Ce cadre contraignant pour la vente du tabac contraste avec le flou qui entoure la commercialisation des cigarettes électroniques. Quand elles sont alimentées par une cartouche contenant au moins 10 mg de nicotine, elles sont considérées comme des dispositifs médicaux et doivent, à ce titre, disposer d'un marquage CE attribué par un laboratoire agréé auprès de l'Agence nationale de sécurité du médicament. Si la concentration en nicotine de la recharge est inférieure à 10 mg, elles sont considérées comme des biens de consommation courante.

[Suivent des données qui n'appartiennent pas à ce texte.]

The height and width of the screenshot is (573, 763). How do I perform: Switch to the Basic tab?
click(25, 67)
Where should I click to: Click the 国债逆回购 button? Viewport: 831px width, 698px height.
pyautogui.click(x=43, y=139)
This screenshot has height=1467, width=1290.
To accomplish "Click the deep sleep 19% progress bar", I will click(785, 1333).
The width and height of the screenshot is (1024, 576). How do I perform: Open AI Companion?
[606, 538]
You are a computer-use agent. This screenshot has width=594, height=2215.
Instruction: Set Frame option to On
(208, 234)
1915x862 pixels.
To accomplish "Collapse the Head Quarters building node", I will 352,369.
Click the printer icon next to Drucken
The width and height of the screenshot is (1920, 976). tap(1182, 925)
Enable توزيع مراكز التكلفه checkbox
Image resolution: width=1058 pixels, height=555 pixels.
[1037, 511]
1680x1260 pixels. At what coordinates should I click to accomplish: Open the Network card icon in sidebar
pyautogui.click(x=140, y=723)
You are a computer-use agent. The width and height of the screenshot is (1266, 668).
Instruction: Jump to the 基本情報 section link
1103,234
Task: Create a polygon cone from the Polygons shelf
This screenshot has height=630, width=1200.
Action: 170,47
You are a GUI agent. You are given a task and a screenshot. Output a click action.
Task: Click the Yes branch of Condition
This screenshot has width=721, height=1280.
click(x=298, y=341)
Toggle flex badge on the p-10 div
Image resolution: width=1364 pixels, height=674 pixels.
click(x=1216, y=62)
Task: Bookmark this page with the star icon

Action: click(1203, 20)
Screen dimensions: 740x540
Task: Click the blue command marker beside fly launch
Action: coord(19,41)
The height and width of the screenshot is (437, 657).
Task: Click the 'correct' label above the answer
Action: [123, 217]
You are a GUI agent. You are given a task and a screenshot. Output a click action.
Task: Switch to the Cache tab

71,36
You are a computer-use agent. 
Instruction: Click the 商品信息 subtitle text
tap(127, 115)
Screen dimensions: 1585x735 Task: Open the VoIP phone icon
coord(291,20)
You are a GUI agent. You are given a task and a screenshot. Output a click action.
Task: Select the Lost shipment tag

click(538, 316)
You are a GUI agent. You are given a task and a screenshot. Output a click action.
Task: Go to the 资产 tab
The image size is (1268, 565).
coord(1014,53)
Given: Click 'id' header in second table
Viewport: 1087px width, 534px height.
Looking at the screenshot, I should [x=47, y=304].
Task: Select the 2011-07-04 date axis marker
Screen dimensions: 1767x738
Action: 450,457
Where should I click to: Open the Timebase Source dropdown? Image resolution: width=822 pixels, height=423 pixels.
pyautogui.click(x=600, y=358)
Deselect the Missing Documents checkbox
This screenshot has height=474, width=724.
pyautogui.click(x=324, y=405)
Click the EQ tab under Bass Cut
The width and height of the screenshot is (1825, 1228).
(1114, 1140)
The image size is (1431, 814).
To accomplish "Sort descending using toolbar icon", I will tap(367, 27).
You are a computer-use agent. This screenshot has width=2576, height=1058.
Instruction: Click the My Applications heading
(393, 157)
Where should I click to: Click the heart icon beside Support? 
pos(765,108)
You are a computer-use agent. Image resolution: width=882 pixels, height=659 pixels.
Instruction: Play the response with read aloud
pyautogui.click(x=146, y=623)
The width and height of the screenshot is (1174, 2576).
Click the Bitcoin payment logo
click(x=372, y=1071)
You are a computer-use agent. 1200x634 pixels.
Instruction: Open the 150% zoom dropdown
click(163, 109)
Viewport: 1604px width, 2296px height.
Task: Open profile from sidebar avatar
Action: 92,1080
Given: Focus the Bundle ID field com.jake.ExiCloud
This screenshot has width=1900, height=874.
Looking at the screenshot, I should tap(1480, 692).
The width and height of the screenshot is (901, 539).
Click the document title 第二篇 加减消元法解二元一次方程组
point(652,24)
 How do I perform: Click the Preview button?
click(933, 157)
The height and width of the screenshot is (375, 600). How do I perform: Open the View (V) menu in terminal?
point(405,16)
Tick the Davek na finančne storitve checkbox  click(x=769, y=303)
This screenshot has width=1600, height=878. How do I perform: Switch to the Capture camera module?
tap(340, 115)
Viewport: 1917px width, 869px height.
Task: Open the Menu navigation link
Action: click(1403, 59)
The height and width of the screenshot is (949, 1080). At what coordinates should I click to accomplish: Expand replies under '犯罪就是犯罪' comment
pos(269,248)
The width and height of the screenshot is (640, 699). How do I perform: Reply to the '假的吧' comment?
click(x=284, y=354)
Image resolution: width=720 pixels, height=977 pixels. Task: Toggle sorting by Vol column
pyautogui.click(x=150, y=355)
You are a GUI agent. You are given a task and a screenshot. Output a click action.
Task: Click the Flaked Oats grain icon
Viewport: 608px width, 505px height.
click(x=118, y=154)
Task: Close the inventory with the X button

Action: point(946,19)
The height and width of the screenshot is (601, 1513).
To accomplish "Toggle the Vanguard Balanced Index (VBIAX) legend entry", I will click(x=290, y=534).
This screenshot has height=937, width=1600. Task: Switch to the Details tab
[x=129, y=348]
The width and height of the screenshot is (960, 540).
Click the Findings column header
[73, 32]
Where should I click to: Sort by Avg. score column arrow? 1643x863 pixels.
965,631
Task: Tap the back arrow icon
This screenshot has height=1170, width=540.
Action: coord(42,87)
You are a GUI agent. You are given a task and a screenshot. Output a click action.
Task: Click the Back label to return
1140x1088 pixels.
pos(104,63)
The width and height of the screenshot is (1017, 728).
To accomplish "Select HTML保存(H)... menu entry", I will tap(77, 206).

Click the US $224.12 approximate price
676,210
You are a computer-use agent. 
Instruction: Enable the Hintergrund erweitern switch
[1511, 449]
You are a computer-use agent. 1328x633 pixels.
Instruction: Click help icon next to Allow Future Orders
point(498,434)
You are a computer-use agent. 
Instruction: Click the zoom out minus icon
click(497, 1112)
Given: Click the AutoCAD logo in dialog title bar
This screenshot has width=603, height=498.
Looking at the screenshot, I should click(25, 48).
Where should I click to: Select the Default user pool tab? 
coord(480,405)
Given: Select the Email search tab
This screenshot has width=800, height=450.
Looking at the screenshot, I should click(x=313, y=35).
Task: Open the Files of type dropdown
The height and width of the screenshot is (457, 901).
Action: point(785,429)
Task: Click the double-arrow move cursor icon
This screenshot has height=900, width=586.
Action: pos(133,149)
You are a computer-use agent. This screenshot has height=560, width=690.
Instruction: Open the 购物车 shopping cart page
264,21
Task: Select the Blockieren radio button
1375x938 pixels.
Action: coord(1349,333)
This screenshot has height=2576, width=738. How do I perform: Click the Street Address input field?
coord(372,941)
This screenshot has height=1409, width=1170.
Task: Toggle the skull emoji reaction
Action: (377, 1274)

Pourtant, la cigarette électronique ne devrait pouvoir être en vente libre et donc accessible aux jeunes gens, car elle reste un produit pouvant contenir de la nicotine, donc susceptible, à ce titre, d'entraîner une dépendance – d'autant qu'elle devient un phénomène de société. Il existe des risques d'initiation au geste de fumer chez des populations qui n'auraient peut-être pas commencé autrement. La vente des cigarettes électroniques ne doit donc se faire que dans le réseau des buralistes français, un réseau extrêmement contrôlé par l'administration.

L'article 564 decies du code général des impôts dispose que « sont assimilés aux tabacs manufacturés […] les cigarettes et produits à fumer, même s'ils ne contiennent pas de tabac, à la seule exclusion des produits qui sont destinés à un usage médicamenteux », tandis que l'article L. 3511-1 du code de santé publique précise que « sont considérés comme produits du tabac les produits destinés à être fumés, prisés, mâchés ou sucés, dès lors qu'ils sont, même partiellement, constitués de tabac, ainsi que les produits destinés à être fumés même s'ils ne contiennent pas de tabac, à la seule exclusion des produits qui sont destinés à un usage médicamenteux […] ».

Les buralistes, dont la profession est stigmatisée, pour ne pas dire piétinée, par certains et qui traversent, comme on le sait, de graves turbulences, ne se contentent pas de vendre les cigarettes électroniques : ils prennent le temps d'en expliquer l'utilisation. Il en est de même des investisseurs dans les magasins de cigarettes électroniques, qui prennent assurément des risques financiers et dispensent, eux aussi, les conseils nécessaires à l'utilisation de ce produit. Je ne ferai toutefois aucun commentaire sur ce point car, pour prendre un exemple similaire, je sais parfaitement me servir d'une machine Nespresso alors que je n'ai jamais mis les pieds dans une boutique de cette marque. Il me semble qu'il serait également intéressant de se pencher sur la vente par Internet de la cigarette électronique.

Quoi qu'il en soit, dans l'intérêt de ces deux professions assurément respectables et qu'il ne faut pas, à mon sens, liguer l'une contre l'autre, il serait utile et urgent que le Gouvernement prenne position. La Belgique et le Luxembourg ont déjà décidé d'interdire la cigarette électronique en l'assimilant au tabac. Je sais, madame la ministre, que vous travaillez notamment avec la Commission européenne sur la question de la cigarette électronique afin d'en définir le contour légal – médicament, tabac ou autre. Vous avez récemment entériné une partie des propositions du rapport Dautzenberg, à savoir les interdictions de vente aux mineurs, de fumer dans les lieux publics et de faire de la publicité de ce produit. Ce sont là, assurément, trois mesures courageuses et que je salue, mais je pense qu'il conviendrait d'aller plus loin en rendant explicite l'assimilation de la cigarette électronique au tabac dit normal.